O Pioneers!

by Willa Cather

Part III: Winter Memories

Chapter II

If Alexandra had had much imagination she might have guessed what was going on in Marie's mind, and she would have seen long before what was going on in Emil's. But that, as Emil himself had more than once reflected, was Alexandra's blind side, and her life had not been of the kind to sharpen her vision. Her training had all been toward the end of making her proficient in what she had undertaken to do. Her personal life, her own realization of herself, was almost a subconscious existence; like an underground river that came to the surface only here and there, at intervals months apart, and then sank again to flow on under her own fields. Nevertheless, the underground stream was there, and it was because she had so much personality to put into her enterprises and succeeded in putting it into them so completely, that her affairs prospered better than those of her neighbors.

There were certain days in her life, outwardly uneventful, which Alexandra remembered as peculiarly happy; days when she was close to the flat, fallow world about her, and felt, as it were, in her own body the joyous germination in the soil. There were days, too, which she and Emil had spent together, upon which she loved to look back. There had been such a day when they were down on the river in the dry year, looking over the land. They had made an early start one morning and had driven a long way before noon. When Emil said he was hungry, they drew back from the road, gave Brigham his oats among the bushes, and climbed up to the top of a grassy bluff to eat their lunch under the shade of some little elm trees. The river was clear there, and shallow, since there had been no rain, and it ran in ripples over the sparkling sand. Under the overhanging willows of the opposite bank there was an inlet where the water was deeper and flowed so slowly that it seemed to sleep in the sun. In this little bay a single wild duck was swimming and diving and preening her feathers, disporting herself very happily in the flickering light and shade. They sat for a long time, watching the solitary bird take its pleasure. No living thing had ever seemed to Alexandra as beautiful as that wild duck. Emil must have felt about it as she did, for afterward, when they were at home, he used sometimes to say, "Sister, you know our duck down there—" Alexandra remembered that day as one of the happiest in her life. Years afterward she thought of the duck as still there, swimming and diving all by herself in the sunlight, a kind of enchanted bird that did not know age or change.

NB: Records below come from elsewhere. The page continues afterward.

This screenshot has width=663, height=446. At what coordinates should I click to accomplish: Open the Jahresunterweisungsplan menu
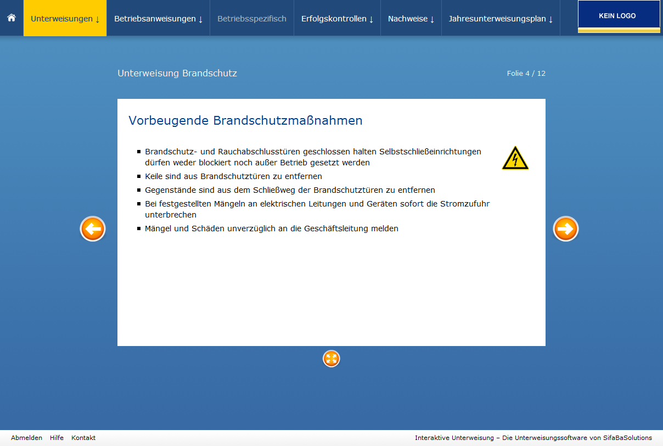click(500, 18)
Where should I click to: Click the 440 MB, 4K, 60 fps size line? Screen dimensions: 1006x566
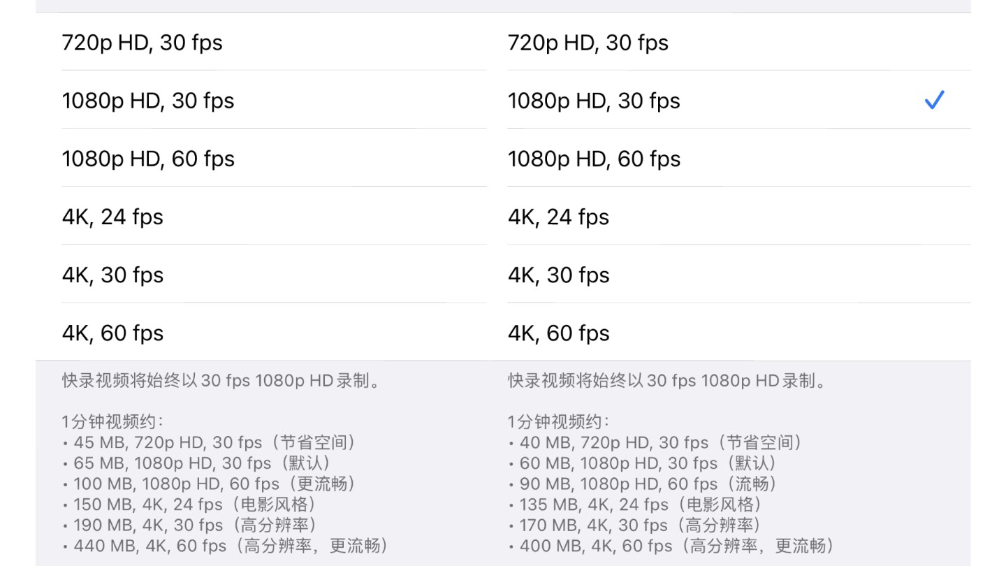225,546
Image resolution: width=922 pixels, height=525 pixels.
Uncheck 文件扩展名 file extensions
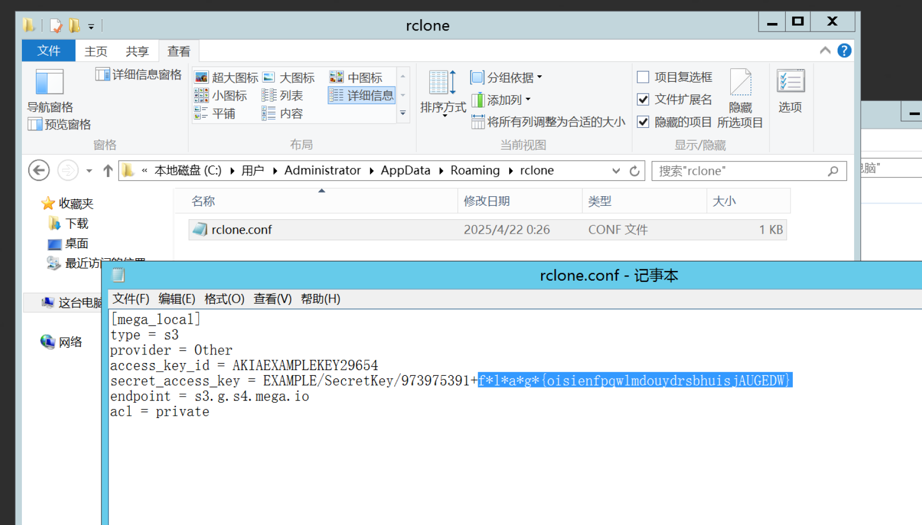(x=643, y=99)
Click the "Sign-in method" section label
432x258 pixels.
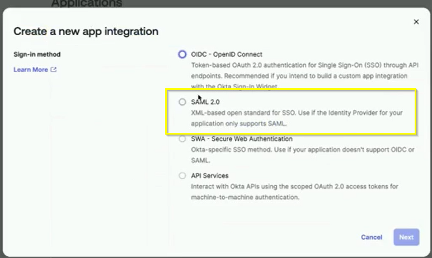click(x=37, y=55)
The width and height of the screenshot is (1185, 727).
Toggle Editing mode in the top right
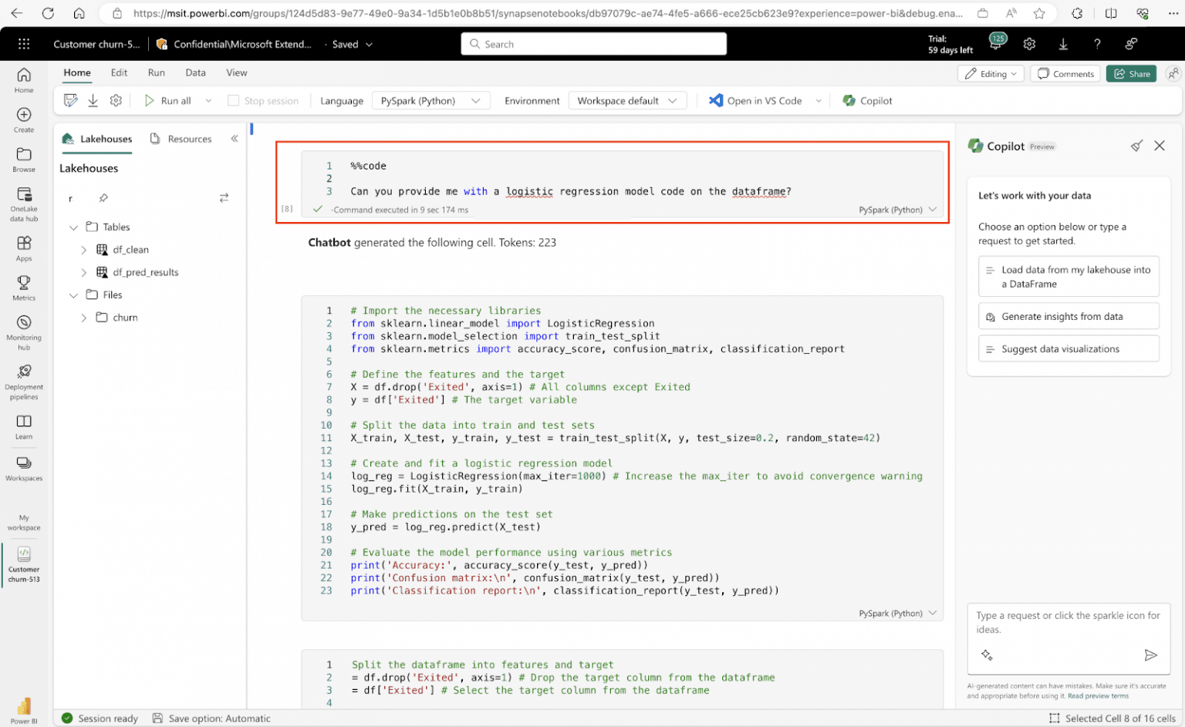(991, 73)
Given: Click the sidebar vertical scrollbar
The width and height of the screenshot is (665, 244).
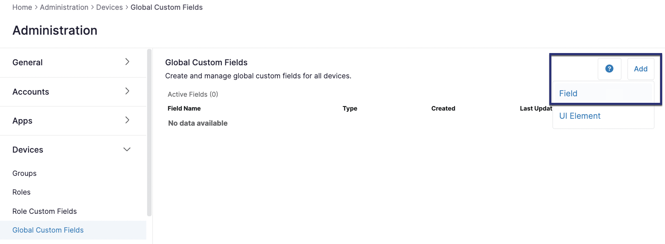Looking at the screenshot, I should click(x=149, y=133).
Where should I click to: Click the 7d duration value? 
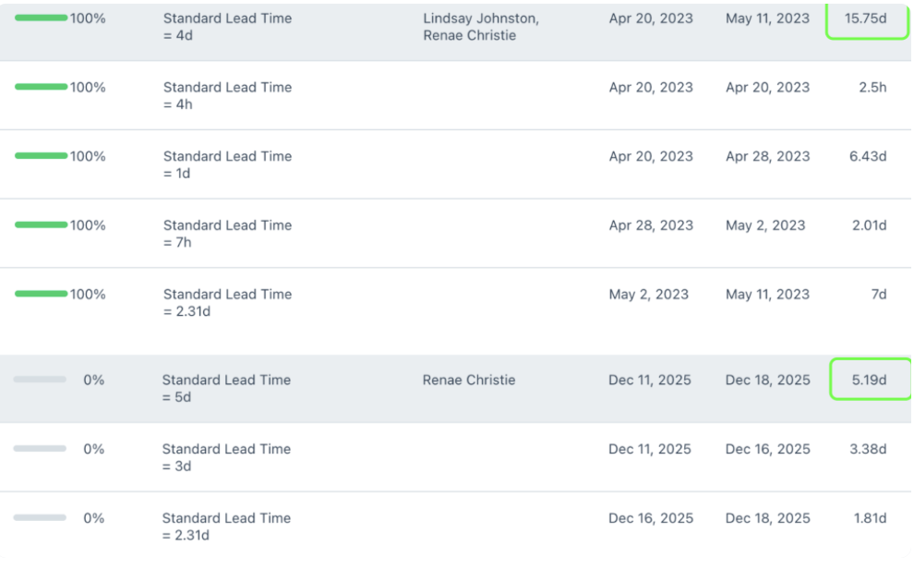(878, 294)
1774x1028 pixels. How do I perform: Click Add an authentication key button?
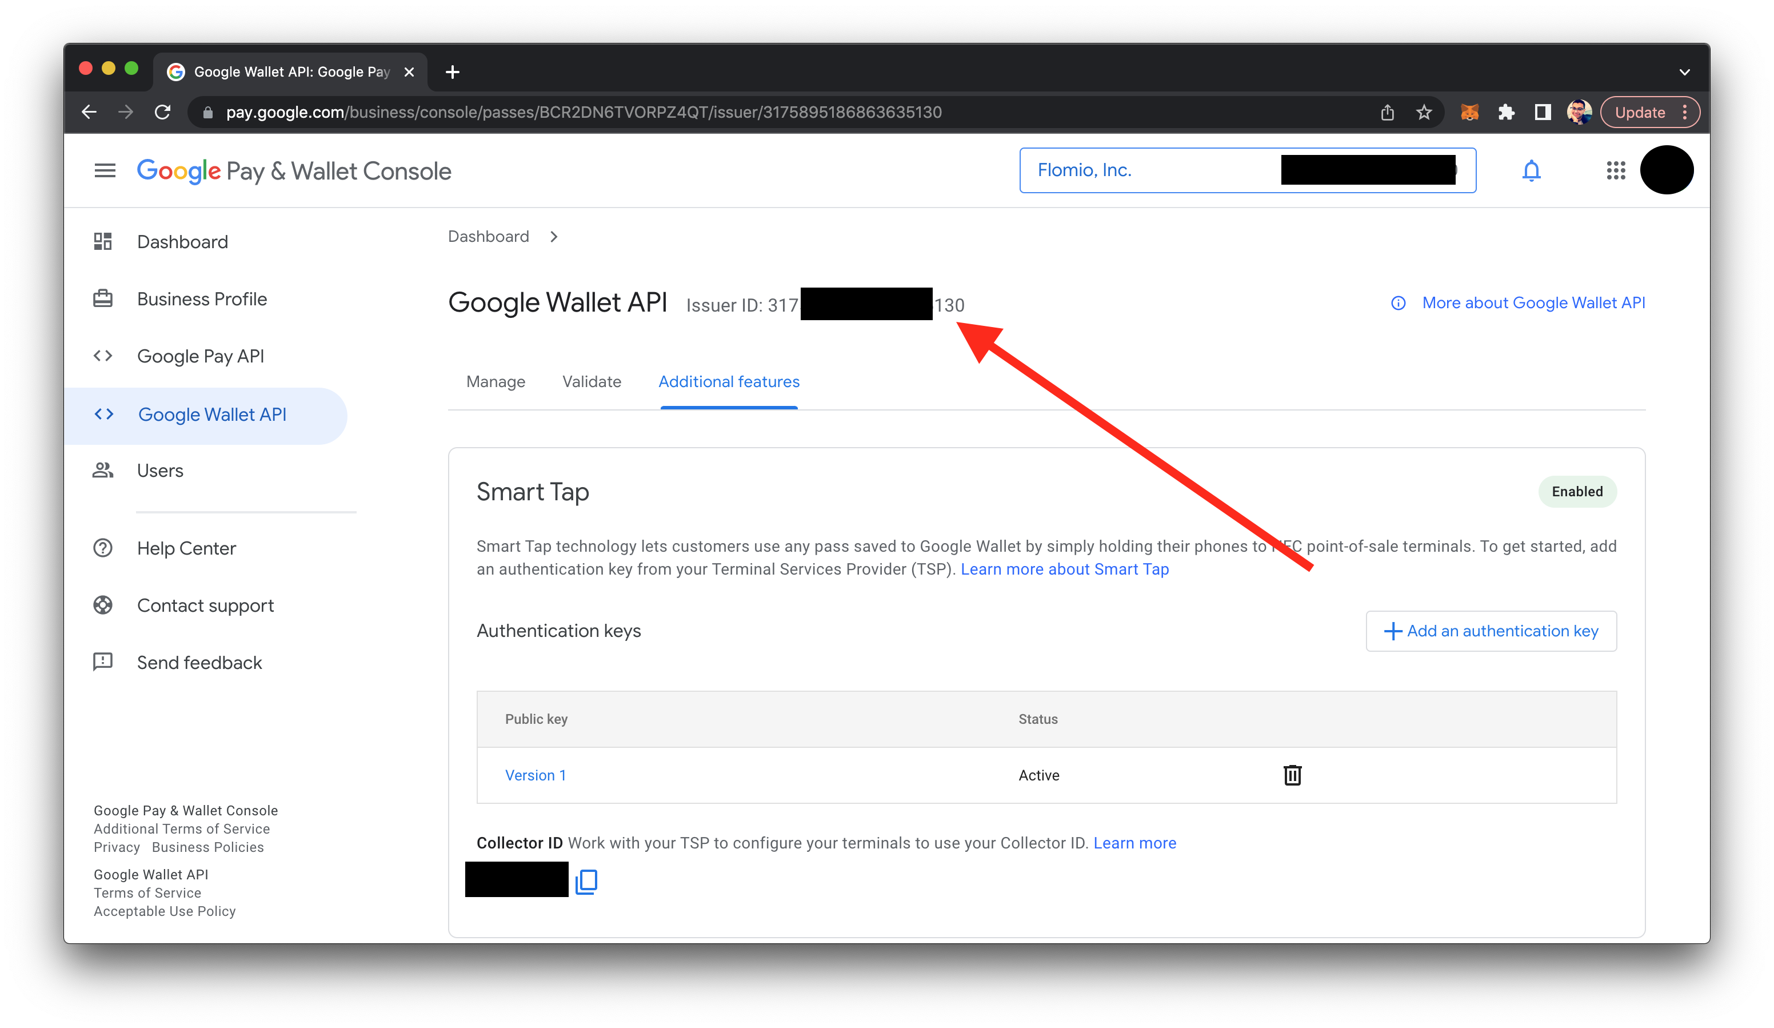(x=1491, y=631)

Most of Alexandra's happy memories were as impersonal as this one; yet to her they were very personal. Her mind was a white book, with clear writing about weather and beasts and growing things. Not many people would have cared to read it; only a happy few. She had never been in love, she had never indulged in sentimental reveries. Even as a girl she had looked upon men as work-fellows. She had grown up in serious times.

There was one fancy indeed, which persisted through her girlhood. It most often came to her on Sunday mornings, the one day in the week when she lay late abed listening to the familiar morning sounds; the windmill singing in the brisk breeze, Emil whistling as he blacked his boots down by the kitchen door. Sometimes, as she lay thus luxuriously idle, her eyes closed, she used to have an illusion of being lifted up bodily and carried lightly by some one very strong. It was a man, certainly, who carried her, but he was like no man she knew; he was much larger and stronger and swifter, and he carried her as easily as if she were a sheaf of wheat. She never saw him, but, with eyes closed, she could feel that he was yellow like the sunlight, and there was the smell of ripe cornfields about him. She could feel him approach, bend over her and lift her, and then she could feel herself being carried swiftly off across the fields. After such a reverie she would rise hastily, angry with herself, and go down to the bath-house that was partitioned off the kitchen shed. There she would stand in a tin tub and prosecute her bath with vigor, finishing it by pouring buckets of cold well-water over her gleaming white body which no man on the Divide could have carried very far.

As she grew older, this fancy more often came to her when she was tired than when she was fresh and strong. Sometimes, after she had been in the open all day, overseeing the branding of the cattle or the loading of the pigs, she would come in chilled, take a concoction of spices and warm home-made wine, and go to bed with her body actually aching with fatigue. Then, just before she went to sleep, she had the old sensation of being lifted and carried by a strong being who took from her all her bodily weariness.